The black-backed woodpecker could be an important indicator of which side is correct in the debate about prescribed burns, reports the New York Times.
The bird lives almost exclusively in severely burned forests. It thrives on the fire-chaser beetle and the jewel beetle, which are adapted to fires and can detect heat 30 miles away with infrared sensors under their legs. Both species lay eggs only in scorched trees whose defenses have been wiped out by fire.
The black-backed woodpeckers feast on the beetles’ grubs. Their coloring has evolved to blend in with charred trees so they are not visible to hawks and other predators as they peck away.
Tracking the presence of the woodpeckers can indicate whether there are enough severe fires to stimulate their ecosystems, and keep their numbers, as well as those of other species, healthy.
William Baker, a fire and landscape ecologist at the University of Wyoming, contends that the kind of limited fires that are being employed to control bigger fires were not as common in nature as has been thought.
For a recent paper in the journal Global Ecology and Biogeography, published with Mark Williams, Dr.

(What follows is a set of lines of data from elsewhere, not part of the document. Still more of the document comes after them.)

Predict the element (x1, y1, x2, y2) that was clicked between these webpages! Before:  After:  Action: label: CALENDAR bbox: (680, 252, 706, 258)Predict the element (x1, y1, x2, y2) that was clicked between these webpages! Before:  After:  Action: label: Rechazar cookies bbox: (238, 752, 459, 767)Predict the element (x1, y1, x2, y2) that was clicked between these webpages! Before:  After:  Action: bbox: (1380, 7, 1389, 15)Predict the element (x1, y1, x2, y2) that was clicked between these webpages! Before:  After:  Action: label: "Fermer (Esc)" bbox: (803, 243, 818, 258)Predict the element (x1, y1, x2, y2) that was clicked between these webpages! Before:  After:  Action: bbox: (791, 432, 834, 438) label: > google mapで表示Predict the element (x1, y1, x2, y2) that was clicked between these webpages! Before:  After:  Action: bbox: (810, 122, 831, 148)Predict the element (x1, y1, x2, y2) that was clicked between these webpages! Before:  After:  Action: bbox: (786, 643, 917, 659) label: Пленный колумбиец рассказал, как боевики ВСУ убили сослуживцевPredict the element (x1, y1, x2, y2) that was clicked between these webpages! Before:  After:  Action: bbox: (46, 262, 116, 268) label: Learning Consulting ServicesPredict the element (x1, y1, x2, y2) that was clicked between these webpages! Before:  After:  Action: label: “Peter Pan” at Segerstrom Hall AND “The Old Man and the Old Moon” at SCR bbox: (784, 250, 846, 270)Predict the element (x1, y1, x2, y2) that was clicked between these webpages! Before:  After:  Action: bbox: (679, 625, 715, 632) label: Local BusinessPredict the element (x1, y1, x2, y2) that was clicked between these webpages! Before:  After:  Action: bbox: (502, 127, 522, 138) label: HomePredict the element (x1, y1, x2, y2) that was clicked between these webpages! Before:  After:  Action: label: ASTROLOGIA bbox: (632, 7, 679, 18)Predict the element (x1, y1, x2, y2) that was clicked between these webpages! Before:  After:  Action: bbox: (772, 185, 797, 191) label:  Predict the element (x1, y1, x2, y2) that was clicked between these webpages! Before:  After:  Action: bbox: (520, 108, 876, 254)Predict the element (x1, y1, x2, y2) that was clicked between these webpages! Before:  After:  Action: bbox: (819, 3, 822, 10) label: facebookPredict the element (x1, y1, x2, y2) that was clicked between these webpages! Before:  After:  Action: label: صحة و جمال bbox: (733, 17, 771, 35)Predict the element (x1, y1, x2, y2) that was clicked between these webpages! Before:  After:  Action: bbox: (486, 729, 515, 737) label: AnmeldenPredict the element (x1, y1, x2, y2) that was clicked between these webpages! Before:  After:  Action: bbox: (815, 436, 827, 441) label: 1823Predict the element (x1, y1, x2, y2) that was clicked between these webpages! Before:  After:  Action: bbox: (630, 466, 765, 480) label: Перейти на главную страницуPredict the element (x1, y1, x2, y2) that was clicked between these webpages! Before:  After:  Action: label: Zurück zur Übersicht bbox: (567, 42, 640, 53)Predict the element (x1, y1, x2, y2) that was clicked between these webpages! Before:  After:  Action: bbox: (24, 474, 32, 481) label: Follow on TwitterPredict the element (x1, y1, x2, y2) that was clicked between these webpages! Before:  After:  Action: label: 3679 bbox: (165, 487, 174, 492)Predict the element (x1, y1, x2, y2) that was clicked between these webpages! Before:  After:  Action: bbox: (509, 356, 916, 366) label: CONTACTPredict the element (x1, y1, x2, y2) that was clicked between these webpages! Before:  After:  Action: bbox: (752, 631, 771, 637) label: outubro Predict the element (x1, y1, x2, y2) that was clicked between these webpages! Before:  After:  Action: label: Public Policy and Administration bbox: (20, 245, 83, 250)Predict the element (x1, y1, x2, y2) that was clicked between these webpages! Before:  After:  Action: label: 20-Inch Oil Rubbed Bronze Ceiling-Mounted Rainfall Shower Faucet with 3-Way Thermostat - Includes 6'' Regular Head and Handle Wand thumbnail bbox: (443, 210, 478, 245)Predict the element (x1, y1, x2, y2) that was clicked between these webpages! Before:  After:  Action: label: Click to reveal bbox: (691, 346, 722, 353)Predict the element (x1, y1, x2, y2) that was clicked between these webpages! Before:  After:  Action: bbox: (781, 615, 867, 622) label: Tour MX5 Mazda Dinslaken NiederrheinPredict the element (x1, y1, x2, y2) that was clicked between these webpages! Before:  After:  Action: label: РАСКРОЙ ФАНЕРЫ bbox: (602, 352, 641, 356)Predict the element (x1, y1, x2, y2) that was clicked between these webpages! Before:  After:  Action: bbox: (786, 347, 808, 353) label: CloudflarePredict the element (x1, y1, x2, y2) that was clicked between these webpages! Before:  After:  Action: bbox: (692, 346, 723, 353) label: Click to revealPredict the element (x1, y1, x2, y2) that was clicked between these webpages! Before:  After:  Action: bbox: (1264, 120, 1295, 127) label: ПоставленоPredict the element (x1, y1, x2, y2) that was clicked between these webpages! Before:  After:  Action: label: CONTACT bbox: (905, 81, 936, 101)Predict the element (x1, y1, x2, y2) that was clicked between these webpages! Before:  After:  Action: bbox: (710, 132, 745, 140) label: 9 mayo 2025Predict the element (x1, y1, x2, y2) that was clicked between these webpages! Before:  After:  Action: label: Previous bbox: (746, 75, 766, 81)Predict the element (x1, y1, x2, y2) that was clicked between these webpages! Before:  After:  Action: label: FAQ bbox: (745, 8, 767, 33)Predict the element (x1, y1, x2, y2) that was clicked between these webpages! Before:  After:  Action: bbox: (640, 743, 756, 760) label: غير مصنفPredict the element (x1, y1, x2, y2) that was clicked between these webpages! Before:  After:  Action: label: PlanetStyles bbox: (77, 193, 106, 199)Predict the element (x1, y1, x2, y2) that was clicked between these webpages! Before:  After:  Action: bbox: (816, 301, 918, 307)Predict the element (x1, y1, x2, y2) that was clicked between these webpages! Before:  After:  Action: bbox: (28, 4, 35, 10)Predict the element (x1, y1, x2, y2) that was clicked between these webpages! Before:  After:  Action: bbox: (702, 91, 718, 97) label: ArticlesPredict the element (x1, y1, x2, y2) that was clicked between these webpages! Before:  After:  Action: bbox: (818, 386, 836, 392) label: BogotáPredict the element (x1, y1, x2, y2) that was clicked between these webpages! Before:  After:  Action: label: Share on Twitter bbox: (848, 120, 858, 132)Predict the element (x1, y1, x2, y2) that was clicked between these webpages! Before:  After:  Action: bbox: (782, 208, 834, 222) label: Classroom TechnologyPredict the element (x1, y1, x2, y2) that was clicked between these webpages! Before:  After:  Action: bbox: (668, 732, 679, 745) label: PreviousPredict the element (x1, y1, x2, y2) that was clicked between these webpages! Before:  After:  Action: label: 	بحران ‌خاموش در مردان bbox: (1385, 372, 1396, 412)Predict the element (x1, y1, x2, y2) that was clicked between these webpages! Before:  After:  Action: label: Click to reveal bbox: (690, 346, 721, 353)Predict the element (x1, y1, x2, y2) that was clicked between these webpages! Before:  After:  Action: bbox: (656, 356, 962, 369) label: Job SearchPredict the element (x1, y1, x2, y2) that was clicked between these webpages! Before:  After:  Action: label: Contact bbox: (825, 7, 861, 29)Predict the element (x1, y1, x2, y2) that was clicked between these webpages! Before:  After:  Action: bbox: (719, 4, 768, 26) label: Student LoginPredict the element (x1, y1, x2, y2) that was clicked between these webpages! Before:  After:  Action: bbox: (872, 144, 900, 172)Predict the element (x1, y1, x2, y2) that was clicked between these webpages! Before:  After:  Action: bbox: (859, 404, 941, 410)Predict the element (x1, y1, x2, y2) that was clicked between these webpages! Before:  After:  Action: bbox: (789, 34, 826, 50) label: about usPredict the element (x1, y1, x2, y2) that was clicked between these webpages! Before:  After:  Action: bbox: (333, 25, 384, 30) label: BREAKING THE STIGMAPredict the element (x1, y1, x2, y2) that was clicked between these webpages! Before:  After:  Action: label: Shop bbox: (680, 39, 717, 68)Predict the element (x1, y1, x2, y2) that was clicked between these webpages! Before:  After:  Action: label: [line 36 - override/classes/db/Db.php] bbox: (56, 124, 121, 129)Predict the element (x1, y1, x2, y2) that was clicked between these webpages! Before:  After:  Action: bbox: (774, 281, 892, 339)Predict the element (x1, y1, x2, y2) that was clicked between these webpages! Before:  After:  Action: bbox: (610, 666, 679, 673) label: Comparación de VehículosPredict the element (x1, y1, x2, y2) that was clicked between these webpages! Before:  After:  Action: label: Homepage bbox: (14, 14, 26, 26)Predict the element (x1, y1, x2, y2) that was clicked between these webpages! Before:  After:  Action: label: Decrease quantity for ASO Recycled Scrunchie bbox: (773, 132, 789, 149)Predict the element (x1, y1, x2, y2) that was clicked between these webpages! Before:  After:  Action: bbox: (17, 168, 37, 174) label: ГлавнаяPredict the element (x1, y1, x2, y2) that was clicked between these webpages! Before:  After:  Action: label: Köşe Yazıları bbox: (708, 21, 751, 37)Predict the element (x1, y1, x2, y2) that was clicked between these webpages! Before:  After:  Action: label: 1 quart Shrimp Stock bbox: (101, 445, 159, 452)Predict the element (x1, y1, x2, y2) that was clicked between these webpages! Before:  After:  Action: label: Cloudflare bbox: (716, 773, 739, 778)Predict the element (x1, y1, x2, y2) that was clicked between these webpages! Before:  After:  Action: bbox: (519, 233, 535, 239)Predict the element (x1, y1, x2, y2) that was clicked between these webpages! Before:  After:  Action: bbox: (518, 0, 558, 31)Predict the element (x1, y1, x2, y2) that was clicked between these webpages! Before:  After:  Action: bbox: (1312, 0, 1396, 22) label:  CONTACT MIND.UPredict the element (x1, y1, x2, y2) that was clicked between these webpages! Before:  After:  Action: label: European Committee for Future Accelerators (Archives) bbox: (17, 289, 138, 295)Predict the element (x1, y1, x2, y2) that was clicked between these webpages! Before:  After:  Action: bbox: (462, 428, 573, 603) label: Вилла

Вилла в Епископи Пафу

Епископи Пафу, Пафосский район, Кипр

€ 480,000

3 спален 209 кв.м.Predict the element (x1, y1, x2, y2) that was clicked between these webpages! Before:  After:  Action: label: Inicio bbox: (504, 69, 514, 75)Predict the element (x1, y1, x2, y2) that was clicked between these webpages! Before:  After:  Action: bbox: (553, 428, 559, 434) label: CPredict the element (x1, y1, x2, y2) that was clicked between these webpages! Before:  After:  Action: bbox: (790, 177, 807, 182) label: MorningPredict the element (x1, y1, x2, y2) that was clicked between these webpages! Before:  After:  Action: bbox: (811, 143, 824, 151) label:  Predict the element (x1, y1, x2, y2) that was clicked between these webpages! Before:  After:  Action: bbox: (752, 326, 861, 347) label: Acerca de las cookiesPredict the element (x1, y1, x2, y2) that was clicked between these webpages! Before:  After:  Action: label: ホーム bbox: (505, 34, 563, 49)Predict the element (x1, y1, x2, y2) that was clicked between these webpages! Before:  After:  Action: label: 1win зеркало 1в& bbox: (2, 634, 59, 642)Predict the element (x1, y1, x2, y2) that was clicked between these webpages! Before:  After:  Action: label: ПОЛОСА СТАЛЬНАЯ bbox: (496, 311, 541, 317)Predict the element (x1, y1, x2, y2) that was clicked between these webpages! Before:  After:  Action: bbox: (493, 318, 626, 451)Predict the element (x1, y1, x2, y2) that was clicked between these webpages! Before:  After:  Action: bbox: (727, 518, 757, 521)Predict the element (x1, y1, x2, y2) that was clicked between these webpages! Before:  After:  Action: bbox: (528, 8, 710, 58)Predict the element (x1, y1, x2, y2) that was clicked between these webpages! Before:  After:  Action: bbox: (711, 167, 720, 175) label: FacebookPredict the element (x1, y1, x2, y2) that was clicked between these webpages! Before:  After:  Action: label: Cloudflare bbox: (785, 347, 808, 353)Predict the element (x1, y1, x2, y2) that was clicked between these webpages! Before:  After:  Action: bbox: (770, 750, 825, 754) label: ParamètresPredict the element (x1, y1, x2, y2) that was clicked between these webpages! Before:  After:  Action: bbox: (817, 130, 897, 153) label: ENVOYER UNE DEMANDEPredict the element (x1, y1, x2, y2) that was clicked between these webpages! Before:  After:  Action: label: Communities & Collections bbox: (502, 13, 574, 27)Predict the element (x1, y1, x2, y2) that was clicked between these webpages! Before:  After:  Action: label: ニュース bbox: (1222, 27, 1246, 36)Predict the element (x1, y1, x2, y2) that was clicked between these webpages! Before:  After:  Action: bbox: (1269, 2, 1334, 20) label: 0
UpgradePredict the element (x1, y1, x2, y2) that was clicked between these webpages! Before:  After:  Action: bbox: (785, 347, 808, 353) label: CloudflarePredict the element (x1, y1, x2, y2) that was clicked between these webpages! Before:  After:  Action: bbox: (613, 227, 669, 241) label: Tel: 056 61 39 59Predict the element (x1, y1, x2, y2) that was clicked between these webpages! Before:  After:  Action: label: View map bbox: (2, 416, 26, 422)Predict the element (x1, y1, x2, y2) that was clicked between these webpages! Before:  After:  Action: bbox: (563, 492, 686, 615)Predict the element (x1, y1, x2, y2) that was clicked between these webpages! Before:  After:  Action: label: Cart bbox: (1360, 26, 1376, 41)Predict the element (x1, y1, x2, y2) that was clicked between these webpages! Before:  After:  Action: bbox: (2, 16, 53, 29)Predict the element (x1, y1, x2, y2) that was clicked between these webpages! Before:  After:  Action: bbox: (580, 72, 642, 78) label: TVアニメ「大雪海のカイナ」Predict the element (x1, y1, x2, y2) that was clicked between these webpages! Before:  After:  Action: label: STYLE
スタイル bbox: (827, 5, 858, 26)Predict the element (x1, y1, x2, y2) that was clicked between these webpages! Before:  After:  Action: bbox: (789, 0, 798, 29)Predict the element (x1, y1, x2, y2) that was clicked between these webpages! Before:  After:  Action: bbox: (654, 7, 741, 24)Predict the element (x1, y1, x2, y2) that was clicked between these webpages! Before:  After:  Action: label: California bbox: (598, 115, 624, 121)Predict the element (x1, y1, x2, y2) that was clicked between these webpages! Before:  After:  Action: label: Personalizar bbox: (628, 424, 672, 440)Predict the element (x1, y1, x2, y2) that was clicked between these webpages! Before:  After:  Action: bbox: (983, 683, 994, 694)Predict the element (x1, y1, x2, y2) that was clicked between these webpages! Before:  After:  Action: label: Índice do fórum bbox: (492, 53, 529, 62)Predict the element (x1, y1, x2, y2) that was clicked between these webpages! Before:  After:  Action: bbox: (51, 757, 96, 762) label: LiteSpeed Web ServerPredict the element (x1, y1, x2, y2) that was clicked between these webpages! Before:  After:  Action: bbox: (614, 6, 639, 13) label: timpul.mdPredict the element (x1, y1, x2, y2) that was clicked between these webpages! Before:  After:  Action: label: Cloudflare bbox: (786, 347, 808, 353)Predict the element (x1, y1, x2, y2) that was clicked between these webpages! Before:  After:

Baker employed an unorthodox method to reconstruct fire history that challenges current analysis of tree rings. (The study was financed by the National Science Foundation and the United States Department of Agriculture.)
The United States Forest Service, which manages nearly 200 million acres of public land, believes limited thinning and burning will prevent catastrophic wildfires. The agency contracts with logging companies to cut down large and small trees across sweeping landscapes, and uses prescribed fire. Besides protecting homes, experts say, these methods also recreate the natural state of the forest.